A word-for-word transcription of the data below is required.

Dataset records
*-*-*

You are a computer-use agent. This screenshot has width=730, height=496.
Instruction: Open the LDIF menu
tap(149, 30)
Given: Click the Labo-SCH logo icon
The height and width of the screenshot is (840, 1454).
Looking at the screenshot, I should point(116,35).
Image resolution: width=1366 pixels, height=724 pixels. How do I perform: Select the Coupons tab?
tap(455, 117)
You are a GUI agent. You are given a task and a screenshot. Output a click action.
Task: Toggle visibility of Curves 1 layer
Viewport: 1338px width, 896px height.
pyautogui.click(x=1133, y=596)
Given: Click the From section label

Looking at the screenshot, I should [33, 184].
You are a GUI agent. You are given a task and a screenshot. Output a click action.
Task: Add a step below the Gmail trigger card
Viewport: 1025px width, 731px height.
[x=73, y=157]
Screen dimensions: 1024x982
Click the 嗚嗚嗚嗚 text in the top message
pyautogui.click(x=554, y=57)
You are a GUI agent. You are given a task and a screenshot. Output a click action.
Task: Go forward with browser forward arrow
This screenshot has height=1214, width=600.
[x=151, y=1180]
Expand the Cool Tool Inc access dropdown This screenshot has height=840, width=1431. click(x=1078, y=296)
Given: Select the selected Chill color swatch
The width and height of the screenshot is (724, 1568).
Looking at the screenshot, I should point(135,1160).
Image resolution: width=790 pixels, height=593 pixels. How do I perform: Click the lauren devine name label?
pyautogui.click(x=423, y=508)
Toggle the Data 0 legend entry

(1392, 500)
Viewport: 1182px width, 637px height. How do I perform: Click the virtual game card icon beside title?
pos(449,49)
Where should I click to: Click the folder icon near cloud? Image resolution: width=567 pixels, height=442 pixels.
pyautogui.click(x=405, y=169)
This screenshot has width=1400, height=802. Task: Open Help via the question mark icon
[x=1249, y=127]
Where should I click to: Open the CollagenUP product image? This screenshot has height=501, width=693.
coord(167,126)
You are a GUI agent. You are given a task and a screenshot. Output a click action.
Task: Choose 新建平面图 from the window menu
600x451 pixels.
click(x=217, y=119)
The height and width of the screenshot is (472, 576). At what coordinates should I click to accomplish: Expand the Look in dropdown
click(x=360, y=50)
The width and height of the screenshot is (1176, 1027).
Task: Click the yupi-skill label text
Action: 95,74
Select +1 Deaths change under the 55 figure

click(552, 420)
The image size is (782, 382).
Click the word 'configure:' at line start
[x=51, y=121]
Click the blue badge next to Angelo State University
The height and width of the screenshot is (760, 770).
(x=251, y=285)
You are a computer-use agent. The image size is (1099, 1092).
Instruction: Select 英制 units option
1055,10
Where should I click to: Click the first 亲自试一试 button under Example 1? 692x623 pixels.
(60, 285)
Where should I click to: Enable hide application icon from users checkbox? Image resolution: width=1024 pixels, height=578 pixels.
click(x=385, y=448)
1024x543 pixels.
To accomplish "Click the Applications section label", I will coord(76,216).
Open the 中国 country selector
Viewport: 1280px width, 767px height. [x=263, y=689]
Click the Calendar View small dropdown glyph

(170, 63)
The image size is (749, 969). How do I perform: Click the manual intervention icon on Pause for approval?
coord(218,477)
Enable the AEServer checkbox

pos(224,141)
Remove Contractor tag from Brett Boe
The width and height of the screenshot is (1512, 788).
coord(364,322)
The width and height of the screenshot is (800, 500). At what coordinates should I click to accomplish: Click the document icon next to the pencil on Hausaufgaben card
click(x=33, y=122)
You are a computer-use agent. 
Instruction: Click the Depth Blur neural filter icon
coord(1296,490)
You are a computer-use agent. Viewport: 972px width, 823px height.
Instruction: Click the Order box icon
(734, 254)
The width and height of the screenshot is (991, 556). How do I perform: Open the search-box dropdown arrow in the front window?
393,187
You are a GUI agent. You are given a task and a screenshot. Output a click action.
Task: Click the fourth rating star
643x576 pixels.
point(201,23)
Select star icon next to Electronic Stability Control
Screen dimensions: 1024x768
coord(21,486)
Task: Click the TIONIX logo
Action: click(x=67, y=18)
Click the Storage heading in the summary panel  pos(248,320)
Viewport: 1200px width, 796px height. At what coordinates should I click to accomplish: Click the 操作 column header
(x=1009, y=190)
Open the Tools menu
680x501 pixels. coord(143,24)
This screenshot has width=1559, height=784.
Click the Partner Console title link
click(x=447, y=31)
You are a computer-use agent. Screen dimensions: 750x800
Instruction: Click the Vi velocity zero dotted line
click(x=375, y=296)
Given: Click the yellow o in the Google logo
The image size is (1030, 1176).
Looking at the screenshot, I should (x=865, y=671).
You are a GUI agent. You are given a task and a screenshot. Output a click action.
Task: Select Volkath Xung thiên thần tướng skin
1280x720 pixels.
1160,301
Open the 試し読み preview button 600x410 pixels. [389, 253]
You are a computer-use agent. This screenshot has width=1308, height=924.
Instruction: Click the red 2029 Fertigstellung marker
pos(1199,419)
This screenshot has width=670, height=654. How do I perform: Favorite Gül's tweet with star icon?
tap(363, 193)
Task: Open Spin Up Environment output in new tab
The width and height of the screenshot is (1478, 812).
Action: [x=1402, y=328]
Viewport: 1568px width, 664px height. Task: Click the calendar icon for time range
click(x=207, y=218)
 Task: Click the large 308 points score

*-*-*

Written answer
You are a computer-use agent. This screenshot has width=730, height=496.
Instruction: Open the LDIF menu
tap(149, 30)
Given: Click the Labo-SCH logo icon
The height and width of the screenshot is (840, 1454).
Looking at the screenshot, I should point(116,35).
Image resolution: width=1366 pixels, height=724 pixels. How do I perform: Select the Coupons tab?
tap(455, 117)
You are a GUI agent. You are given a task and a screenshot. Output a click action.
Task: Toggle visibility of Curves 1 layer
Viewport: 1338px width, 896px height.
pyautogui.click(x=1133, y=596)
Given: Click the From section label

Looking at the screenshot, I should [33, 184].
You are a GUI agent. You are given a task and a screenshot. Output a click action.
Task: Add a step below the Gmail trigger card
Viewport: 1025px width, 731px height.
[x=73, y=157]
Screen dimensions: 1024x982
Click the 嗚嗚嗚嗚 text in the top message
pyautogui.click(x=554, y=57)
You are a GUI agent. You are given a task and a screenshot. Output a click action.
Task: Go forward with browser forward arrow
This screenshot has height=1214, width=600.
[x=151, y=1180]
Expand the Cool Tool Inc access dropdown This screenshot has height=840, width=1431. click(x=1078, y=296)
Given: Select the selected Chill color swatch
The width and height of the screenshot is (724, 1568).
Looking at the screenshot, I should point(135,1160).
Image resolution: width=790 pixels, height=593 pixels. How do I perform: Click the lauren devine name label?
pyautogui.click(x=423, y=508)
Toggle the Data 0 legend entry

(1392, 500)
Viewport: 1182px width, 637px height. How do I perform: Click the virtual game card icon beside title?
pos(449,49)
Where should I click to: Click the folder icon near cloud? Image resolution: width=567 pixels, height=442 pixels.
pyautogui.click(x=405, y=169)
This screenshot has width=1400, height=802. Task: Open Help via the question mark icon
[x=1249, y=127]
Where should I click to: Open the CollagenUP product image? This screenshot has height=501, width=693.
coord(167,126)
You are a GUI agent. You are given a task and a screenshot. Output a click action.
Task: Choose 新建平面图 from the window menu
600x451 pixels.
click(x=217, y=119)
The height and width of the screenshot is (472, 576). At what coordinates should I click to accomplish: Expand the Look in dropdown
click(x=360, y=50)
The width and height of the screenshot is (1176, 1027).
Task: Click the yupi-skill label text
Action: 95,74
Select +1 Deaths change under the 55 figure

click(552, 420)
The image size is (782, 382).
Click the word 'configure:' at line start
[x=51, y=121]
Click the blue badge next to Angelo State University
The height and width of the screenshot is (760, 770).
(x=251, y=285)
You are a computer-use agent. The image size is (1099, 1092).
Instruction: Select 英制 units option
1055,10
Where should I click to: Click the first 亲自试一试 button under Example 1? 692x623 pixels.
(60, 285)
Where should I click to: Enable hide application icon from users checkbox? Image resolution: width=1024 pixels, height=578 pixels.
click(x=385, y=448)
1024x543 pixels.
To accomplish "Click the Applications section label", I will coord(76,216).
Open the 中国 country selector
Viewport: 1280px width, 767px height. [x=263, y=689]
Click the Calendar View small dropdown glyph

(170, 63)
The image size is (749, 969). How do I perform: Click the manual intervention icon on Pause for approval?
coord(218,477)
Enable the AEServer checkbox

pos(224,141)
Remove Contractor tag from Brett Boe
The width and height of the screenshot is (1512, 788).
coord(364,322)
The width and height of the screenshot is (800, 500). At what coordinates should I click to accomplish: Click the document icon next to the pencil on Hausaufgaben card
click(x=33, y=122)
You are a computer-use agent. 
Instruction: Click the Depth Blur neural filter icon
coord(1296,490)
You are a computer-use agent. Viewport: 972px width, 823px height.
Instruction: Click the Order box icon
(734, 254)
The width and height of the screenshot is (991, 556). How do I perform: Open the search-box dropdown arrow in the front window?
393,187
You are a GUI agent. You are given a task and a screenshot. Output a click action.
Task: Click the fourth rating star
643x576 pixels.
point(201,23)
Select star icon next to Electronic Stability Control
Screen dimensions: 1024x768
coord(21,486)
Task: Click the TIONIX logo
Action: click(x=67, y=18)
Click the Storage heading in the summary panel  pos(248,320)
Viewport: 1200px width, 796px height. At what coordinates should I click to accomplish: Click the 操作 column header
(x=1009, y=190)
Open the Tools menu
680x501 pixels. coord(143,24)
This screenshot has width=1559, height=784.
Click the Partner Console title link
click(x=447, y=31)
You are a computer-use agent. Screen dimensions: 750x800
Instruction: Click the Vi velocity zero dotted line
click(x=375, y=296)
Given: Click the yellow o in the Google logo
The image size is (1030, 1176).
Looking at the screenshot, I should (x=865, y=671).
You are a GUI agent. You are given a task and a screenshot. Output a click action.
Task: Select Volkath Xung thiên thần tướng skin
1280x720 pixels.
1160,301
Open the 試し読み preview button 600x410 pixels. [389, 253]
You are a computer-use agent. This screenshot has width=1308, height=924.
Instruction: Click the red 2029 Fertigstellung marker
pos(1199,419)
This screenshot has width=670, height=654. How do I perform: Favorite Gül's tweet with star icon?
tap(363, 193)
Task: Open Spin Up Environment output in new tab
The width and height of the screenshot is (1478, 812).
Action: [x=1402, y=328]
Viewport: 1568px width, 664px height. Task: Click the calendar icon for time range
click(x=207, y=218)
 Task: Click the large 308 points score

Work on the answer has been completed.